Development of interspecies cloned embryos reconstructed with rabbit (Oryctolagus cuniculus) oocytes and cynomolgus monkey (Macaca fascicularis) fibroblast cell nuclei.

Interspecies somatic cell nuclear transfer (ISCNT) has been proposed as a technique to produce cloned offspring of endangered species as well as to investigate nucleus-cytoplasm interactions in mammalian embryo. However, it is still not known which embryo culture medium is optimal for ISCNT embryos for the nuclear donor or the oocyte recipient. We assessed the effects of the culture medium on the developmental competence of the ISCNT embryos by introducing cynomolgus monkey (Macaca fascicularis) fibroblast nuclei into enucleated rabbit (Oryctolagus cuniculus) oocytes (monkey-rabbit embryo). The monkey-rabbit ISCNT embryos that were cultured in mCMRL-1066 developed to the blastocyst stage, although all monkey-rabbit ISCNT embryos cultured in M199 were arrested by the 4-cell stage.
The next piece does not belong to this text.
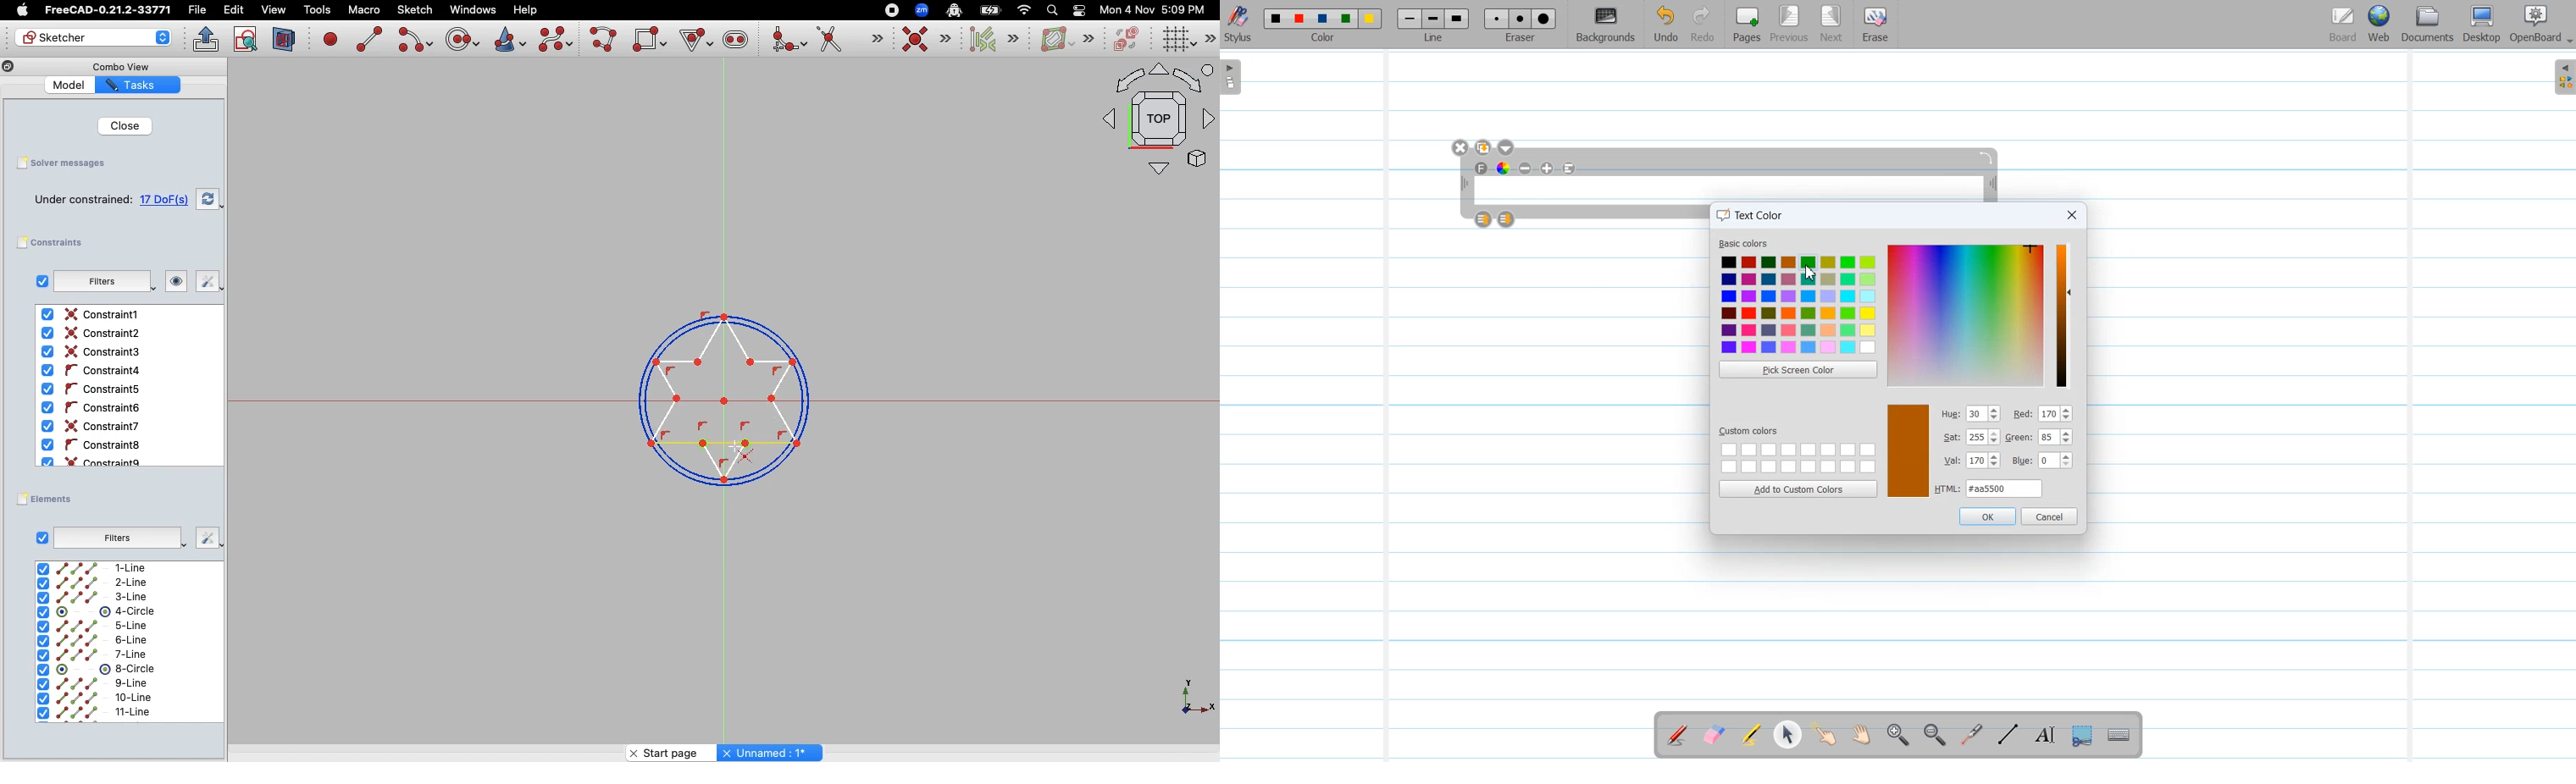 The height and width of the screenshot is (784, 2576). Describe the element at coordinates (1607, 25) in the screenshot. I see `Background` at that location.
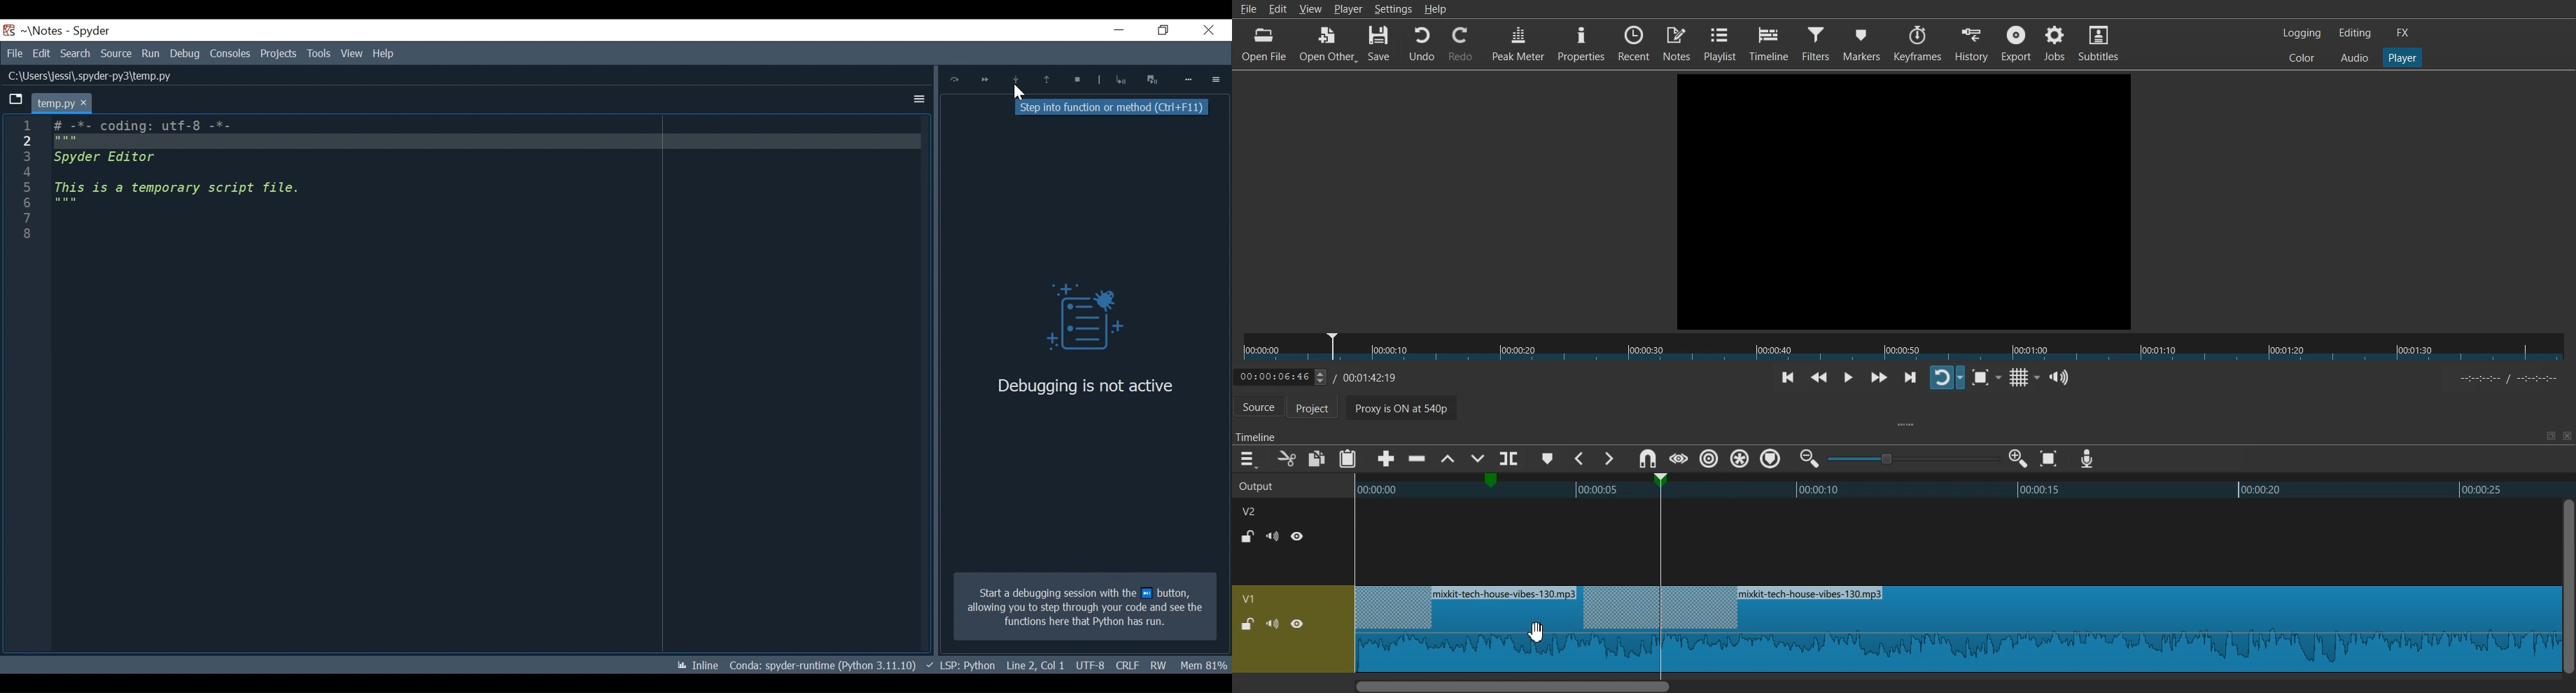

When monkey-rabbit ISCNT and rabbit-rabbit somatic cell nuclear transfer (SCNT) embryos were cultured in mCMRL-1066, the blastocyst cell numbers of the monkey-rabbit ISCNT embryos corresponded to the cell numbers of the control rabbit-rabbit SCNT embryos, which were produced from a rabbit fibroblast nucleus and an enucleated rabbit oocyte. In addition, the presence of mitochondria, which were introduced with monkey fibroblasts into rabbit recipient cytoplasm, was confirmed up to the blastocyst stage by polymerase chain reaction (PCR). This study demonstrated that: (1) rabbit oocytes can reprogramme cynomolgus monkey somatic cell nuclei, and support preimplantation development; (2) monkey-rabbit ISCNT embryos developed well in monkey culture medium at early embryonic developmental stages; (3) the cell number of monkey-rabbit ISCNT embryos is similar to that of rabbit-rabbit SCNT embryos; and (4) the mitochondrial fate of monkey-rabbit ISCNT embryos is heteroplasmic from the time just after injection to the blastocyst stage that has roots in both rabbit oocytes and monkey fibroblasts.